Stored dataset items
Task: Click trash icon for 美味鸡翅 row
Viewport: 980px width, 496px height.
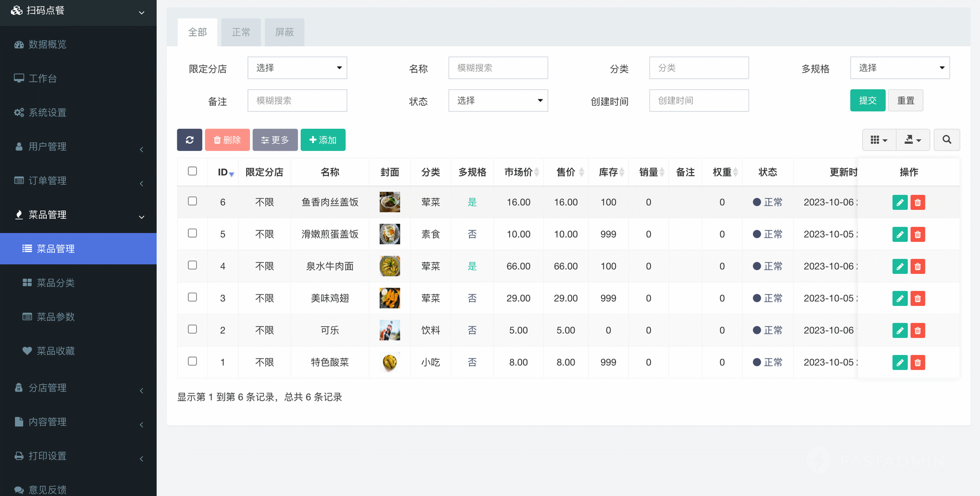Action: 918,299
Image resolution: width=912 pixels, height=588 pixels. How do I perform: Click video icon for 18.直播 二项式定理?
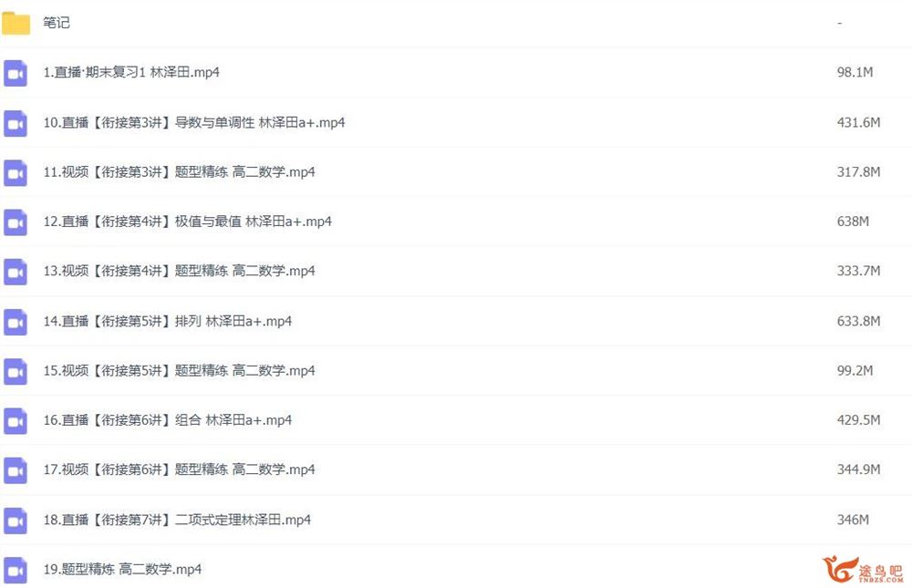click(x=16, y=521)
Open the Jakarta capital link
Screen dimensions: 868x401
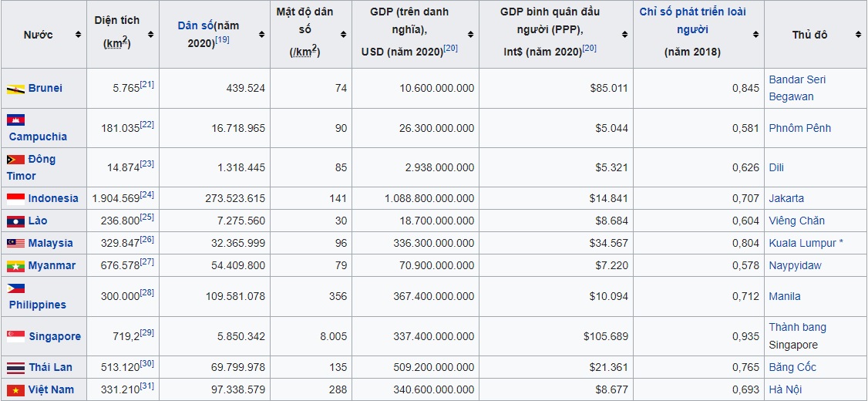(x=786, y=198)
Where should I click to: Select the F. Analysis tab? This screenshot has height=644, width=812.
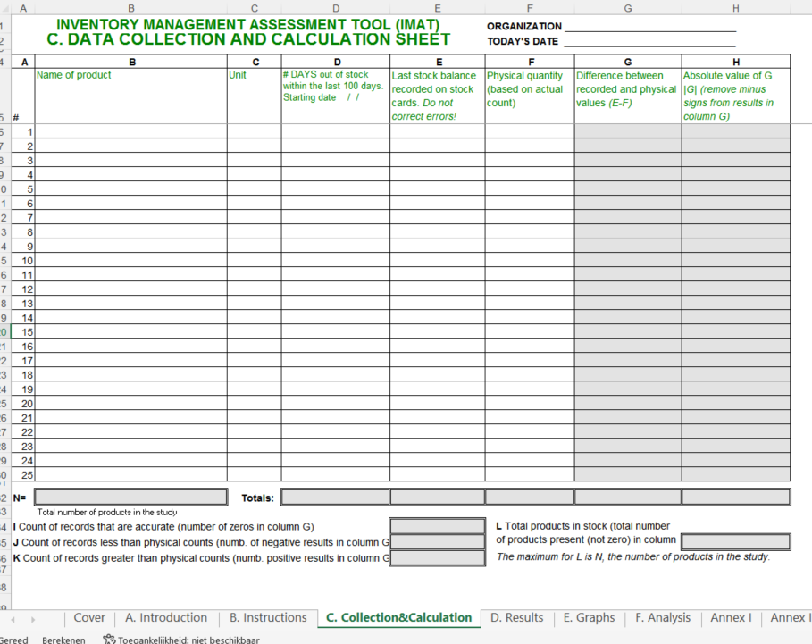[x=663, y=617]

→ Action item
Could you retype all the entries exactly, skipping the pictures?

→ Exercise solution
Task: Click trash icon for 美味鸡翅 row
Viewport: 980px width, 496px height.
Action: 918,299
Image resolution: width=912 pixels, height=588 pixels. How do I perform: Click video icon for 18.直播 二项式定理?
click(x=16, y=521)
Open the Jakarta capital link
Screen dimensions: 868x401
(x=786, y=198)
Where should I click to: Select the F. Analysis tab? This screenshot has height=644, width=812.
[x=663, y=617]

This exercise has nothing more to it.